▶ [Data shown]
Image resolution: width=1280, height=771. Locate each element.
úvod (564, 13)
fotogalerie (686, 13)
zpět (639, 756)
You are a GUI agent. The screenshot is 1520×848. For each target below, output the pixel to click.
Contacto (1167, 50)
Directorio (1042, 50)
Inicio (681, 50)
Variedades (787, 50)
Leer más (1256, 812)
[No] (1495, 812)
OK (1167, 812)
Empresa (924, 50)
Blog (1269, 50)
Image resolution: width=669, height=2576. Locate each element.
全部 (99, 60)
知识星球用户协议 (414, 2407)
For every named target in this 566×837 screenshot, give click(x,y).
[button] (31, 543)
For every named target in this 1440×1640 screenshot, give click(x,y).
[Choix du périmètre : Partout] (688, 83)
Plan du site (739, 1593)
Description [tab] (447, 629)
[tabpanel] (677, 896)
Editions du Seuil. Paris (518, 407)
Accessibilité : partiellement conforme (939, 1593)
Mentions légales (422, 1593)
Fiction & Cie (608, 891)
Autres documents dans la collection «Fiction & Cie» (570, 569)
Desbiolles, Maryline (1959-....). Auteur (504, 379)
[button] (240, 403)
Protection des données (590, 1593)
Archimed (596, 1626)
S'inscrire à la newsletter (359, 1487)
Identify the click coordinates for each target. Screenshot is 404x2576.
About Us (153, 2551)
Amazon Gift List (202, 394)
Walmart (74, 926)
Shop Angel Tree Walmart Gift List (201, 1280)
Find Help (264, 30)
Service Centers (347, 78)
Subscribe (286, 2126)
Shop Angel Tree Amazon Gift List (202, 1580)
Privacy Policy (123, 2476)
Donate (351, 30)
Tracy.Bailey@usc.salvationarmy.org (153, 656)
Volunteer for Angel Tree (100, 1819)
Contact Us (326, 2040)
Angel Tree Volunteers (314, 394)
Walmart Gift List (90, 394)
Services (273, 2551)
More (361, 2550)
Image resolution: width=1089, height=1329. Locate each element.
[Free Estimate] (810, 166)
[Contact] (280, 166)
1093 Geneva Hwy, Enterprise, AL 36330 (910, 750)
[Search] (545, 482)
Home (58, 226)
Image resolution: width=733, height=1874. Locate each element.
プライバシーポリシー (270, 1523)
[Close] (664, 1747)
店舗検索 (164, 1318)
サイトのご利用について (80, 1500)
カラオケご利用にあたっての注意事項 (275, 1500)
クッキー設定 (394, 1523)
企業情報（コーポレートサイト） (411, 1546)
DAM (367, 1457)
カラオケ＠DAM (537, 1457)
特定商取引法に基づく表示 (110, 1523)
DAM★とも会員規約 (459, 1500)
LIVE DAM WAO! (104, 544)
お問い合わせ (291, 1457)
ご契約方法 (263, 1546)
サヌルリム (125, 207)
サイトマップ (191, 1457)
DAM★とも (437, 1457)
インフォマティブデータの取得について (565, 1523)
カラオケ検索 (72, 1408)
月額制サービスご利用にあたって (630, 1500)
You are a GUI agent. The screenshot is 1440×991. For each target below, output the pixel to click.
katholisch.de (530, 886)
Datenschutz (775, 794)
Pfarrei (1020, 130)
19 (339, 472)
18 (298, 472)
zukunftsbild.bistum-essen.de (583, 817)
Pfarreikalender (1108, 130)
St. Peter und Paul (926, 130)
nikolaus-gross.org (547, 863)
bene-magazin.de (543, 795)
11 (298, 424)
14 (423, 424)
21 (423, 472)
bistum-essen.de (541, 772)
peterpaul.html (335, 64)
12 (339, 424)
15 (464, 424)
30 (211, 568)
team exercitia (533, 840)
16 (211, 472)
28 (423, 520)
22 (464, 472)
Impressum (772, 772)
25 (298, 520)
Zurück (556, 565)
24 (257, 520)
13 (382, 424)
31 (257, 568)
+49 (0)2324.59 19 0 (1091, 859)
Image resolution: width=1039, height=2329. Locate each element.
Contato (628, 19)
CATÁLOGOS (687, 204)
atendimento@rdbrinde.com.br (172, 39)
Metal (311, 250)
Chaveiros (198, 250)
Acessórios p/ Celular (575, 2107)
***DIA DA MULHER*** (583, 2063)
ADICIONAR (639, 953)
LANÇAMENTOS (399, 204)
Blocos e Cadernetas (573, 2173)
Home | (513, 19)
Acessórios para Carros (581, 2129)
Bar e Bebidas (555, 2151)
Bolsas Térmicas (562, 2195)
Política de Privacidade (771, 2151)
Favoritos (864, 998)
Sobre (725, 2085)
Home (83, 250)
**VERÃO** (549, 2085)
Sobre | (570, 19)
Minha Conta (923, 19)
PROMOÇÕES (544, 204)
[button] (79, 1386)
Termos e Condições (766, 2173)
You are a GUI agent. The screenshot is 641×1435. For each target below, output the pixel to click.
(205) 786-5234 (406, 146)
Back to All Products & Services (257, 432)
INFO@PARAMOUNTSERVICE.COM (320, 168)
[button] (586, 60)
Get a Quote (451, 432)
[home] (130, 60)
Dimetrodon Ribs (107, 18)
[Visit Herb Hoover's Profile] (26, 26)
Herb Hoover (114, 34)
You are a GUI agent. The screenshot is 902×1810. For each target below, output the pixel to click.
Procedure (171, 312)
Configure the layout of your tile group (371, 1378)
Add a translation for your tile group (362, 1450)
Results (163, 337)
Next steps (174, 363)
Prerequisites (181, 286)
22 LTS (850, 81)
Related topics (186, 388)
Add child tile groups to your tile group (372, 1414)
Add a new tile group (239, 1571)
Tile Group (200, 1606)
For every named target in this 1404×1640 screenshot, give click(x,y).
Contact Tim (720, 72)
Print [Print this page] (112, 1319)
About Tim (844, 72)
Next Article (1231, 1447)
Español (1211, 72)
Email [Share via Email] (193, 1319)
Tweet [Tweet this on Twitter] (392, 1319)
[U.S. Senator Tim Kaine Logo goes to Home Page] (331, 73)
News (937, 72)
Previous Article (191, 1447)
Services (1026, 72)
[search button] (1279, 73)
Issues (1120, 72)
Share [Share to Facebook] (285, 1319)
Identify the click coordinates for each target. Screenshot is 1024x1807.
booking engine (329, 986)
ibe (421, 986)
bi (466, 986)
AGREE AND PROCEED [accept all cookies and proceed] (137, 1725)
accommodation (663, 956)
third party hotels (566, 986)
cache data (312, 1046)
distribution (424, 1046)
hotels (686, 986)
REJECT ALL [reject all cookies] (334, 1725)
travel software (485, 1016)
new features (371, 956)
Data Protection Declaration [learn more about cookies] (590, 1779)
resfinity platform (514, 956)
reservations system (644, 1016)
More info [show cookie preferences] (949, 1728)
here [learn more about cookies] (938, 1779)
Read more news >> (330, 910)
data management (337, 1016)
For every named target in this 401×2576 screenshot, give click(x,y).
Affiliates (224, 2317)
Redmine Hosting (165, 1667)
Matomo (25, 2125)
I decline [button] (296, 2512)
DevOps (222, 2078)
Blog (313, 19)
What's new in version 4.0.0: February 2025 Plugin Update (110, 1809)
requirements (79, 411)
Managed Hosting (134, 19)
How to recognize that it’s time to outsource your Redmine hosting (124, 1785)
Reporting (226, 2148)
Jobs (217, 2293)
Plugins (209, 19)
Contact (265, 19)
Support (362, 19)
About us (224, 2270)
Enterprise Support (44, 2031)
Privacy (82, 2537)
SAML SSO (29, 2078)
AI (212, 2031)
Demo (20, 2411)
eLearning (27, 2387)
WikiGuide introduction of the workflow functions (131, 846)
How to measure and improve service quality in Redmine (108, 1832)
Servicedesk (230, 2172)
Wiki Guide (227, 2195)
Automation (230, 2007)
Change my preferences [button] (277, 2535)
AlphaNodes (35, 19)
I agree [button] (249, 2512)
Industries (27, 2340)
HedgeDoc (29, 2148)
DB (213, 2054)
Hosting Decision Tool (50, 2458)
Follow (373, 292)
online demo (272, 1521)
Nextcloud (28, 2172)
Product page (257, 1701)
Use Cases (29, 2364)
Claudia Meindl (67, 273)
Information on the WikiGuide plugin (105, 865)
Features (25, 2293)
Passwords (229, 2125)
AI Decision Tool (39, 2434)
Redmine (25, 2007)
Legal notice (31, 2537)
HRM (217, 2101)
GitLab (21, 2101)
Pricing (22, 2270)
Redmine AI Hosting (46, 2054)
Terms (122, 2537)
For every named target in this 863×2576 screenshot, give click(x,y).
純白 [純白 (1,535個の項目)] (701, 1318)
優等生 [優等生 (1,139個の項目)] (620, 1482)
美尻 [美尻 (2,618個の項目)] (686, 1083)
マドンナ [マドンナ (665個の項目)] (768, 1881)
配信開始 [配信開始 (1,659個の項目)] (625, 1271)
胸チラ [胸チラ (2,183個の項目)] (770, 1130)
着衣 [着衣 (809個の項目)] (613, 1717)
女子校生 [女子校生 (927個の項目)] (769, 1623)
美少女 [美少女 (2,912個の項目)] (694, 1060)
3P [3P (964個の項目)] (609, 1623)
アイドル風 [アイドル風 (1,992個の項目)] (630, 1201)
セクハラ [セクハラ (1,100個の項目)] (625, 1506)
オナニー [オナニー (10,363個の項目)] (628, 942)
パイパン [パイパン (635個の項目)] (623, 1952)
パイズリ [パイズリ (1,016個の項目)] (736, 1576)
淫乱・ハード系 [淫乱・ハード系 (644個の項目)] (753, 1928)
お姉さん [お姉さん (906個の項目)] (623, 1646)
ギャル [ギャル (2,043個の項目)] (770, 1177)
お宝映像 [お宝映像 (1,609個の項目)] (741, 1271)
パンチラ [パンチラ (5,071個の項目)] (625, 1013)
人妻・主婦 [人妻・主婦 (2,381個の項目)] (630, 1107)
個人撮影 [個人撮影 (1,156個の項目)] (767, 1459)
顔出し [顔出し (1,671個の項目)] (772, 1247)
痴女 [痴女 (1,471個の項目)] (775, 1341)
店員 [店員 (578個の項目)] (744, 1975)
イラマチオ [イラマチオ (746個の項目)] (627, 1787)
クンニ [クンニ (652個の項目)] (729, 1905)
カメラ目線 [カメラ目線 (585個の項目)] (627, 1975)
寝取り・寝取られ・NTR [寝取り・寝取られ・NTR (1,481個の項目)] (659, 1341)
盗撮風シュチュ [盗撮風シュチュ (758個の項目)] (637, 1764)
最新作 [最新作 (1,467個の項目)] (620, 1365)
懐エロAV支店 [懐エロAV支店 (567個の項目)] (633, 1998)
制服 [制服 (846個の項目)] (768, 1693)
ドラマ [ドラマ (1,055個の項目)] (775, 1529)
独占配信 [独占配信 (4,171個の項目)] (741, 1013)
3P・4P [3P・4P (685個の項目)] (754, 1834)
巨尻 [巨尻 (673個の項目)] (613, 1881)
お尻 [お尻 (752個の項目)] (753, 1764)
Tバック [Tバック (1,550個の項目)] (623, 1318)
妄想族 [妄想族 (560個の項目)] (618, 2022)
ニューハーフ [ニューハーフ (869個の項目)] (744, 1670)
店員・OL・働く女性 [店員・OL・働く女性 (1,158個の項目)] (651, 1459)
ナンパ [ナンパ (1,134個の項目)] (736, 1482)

▶ [What is needed] Render the entries above, from their first line through the line containing "Find Help (264, 30)", as a Markdown table with the columns "Row" and "Line". Number each line, and leave out blank lines.

▶ [Exercise response]
| Row | Line |
|---|---|
| 1 | Image resolution: width=1280, height=771. Locate each element. |
| 2 | úvod (564, 13) |
| 3 | fotogalerie (686, 13) |
| 4 | zpět (639, 756) |
| 5 | You are a GUI agent. The screenshot is 1520×848. For each target below, output the pixel to click. |
| 6 | Contacto (1167, 50) |
| 7 | Directorio (1042, 50) |
| 8 | Inicio (681, 50) |
| 9 | Variedades (787, 50) |
| 10 | Leer más (1256, 812) |
| 11 | [No] (1495, 812) |
| 12 | OK (1167, 812) |
| 13 | Empresa (924, 50) |
| 14 | Blog (1269, 50) |
| 15 | Image resolution: width=669, height=2576. Locate each element. |
| 16 | 全部 (99, 60) |
| 17 | 知识星球用户协议 (414, 2407) |
| 18 | For every named target in this 566×837 screenshot, give click(x,y). |
| 19 | [button] (31, 543) |
| 20 | For every named target in this 1440×1640 screenshot, give click(x,y). |
| 21 | [Choix du périmètre : Partout] (688, 83) |
| 22 | Plan du site (739, 1593) |
| 23 | Description [tab] (447, 629) |
| 24 | [tabpanel] (677, 896) |
| 25 | Editions du Seuil. Paris (518, 407) |
| 26 | Accessibilité : partiellement conforme (939, 1593) |
| 27 | Mentions légales (422, 1593) |
| 28 | Fiction & Cie (608, 891) |
| 29 | Autres documents dans la collection «Fiction & Cie» (570, 569) |
| 30 | Desbiolles, Maryline (1959-....). Auteur (504, 379) |
| 31 | [button] (240, 403) |
| 32 | Protection des données (590, 1593) |
| 33 | Archimed (596, 1626) |
| 34 | S'inscrire à la newsletter (359, 1487) |
| 35 | Identify the click coordinates for each target. Screenshot is 404x2576. |
| 36 | About Us (153, 2551) |
| 37 | Amazon Gift List (202, 394) |
| 38 | Walmart (74, 926) |
| 39 | Shop Angel Tree Walmart Gift List (201, 1280) |
| 40 | Find Help (264, 30) |